Role of K(ATP)/⁺ channels in local metabolic coronary vasodilation

ATP-sensitive potassium (K(ATP)/⁺) channels have been shown to play a role in the maintenance of basal coronary vascular tone in vivo. K(ATP)/⁺ channels are also involved in the coronary vasodilator response to adenosine. The aim of this study was to determine the role of K(ATP)/⁺ channels in local metabolically mediated increases in coronary blood flow during cardiac electrical paired pacing without catecholamine effects. In 10 anesthetized closed-chest dogs, coronary blood flow was measured in the left circumflex coronary artery, and myocardial O₂ consumption was calculated using the arteriovenous O₂ difference.

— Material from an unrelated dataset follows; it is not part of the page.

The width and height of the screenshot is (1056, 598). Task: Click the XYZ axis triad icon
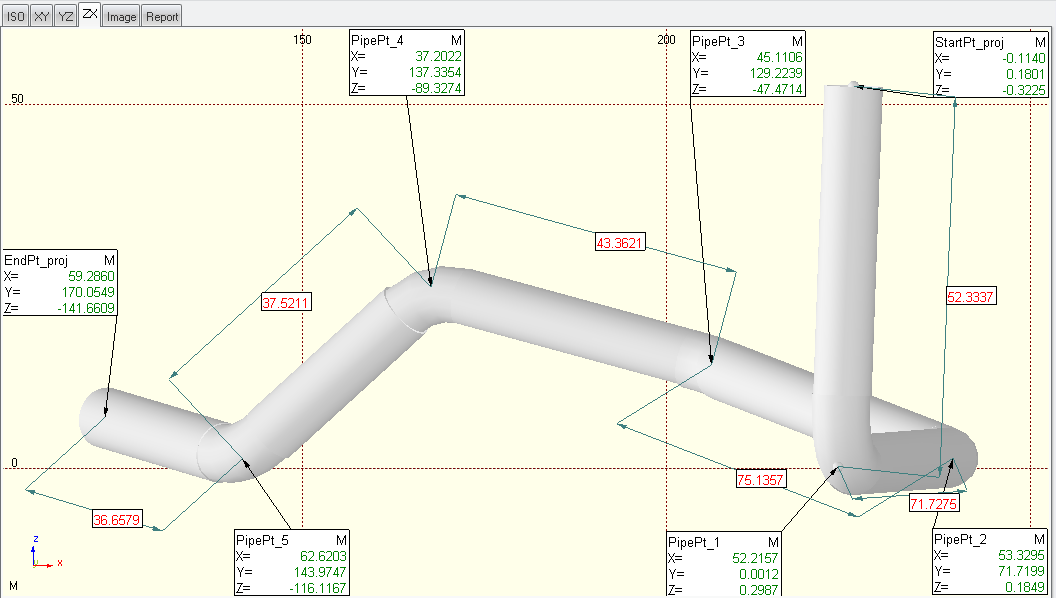(44, 553)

Cardiac interstitial adenosine concentration was estimated from coronary venous and arterial plasma adenosine measurements using a previously described, multicompartmental, axially distributed, mathematical model. Paired stimulation increased heart rate from 57 to 120 beats/min, myocardial O₂ consumption 88%, and coronary blood flow 76%. During K(ATP)/⁺ channel blockade with glibenclamide, baseline coronary blood flow decreased in relation to myocardial O₂ consumption and thus coronary sinus O₂ tension fell. Paired-pulse pacing with glibenclamide resulted in increases in myocardial O₂ consumption and coronary blood flow similar to those during control pacing. Coronary venous and estimated interstitial adenosine concentration did not increase sufficiently to overcome the glibenclamide blockade. In conclusion, K(ATP)/⁺ channels are not required for locally mediated metabolic increases in coronary blood flow that accompany myocardial O₂ consumption during pacing tachycardia without catecholamines, and adenosine levels do not increase sufficiently to overcome the glibenclamide blockade.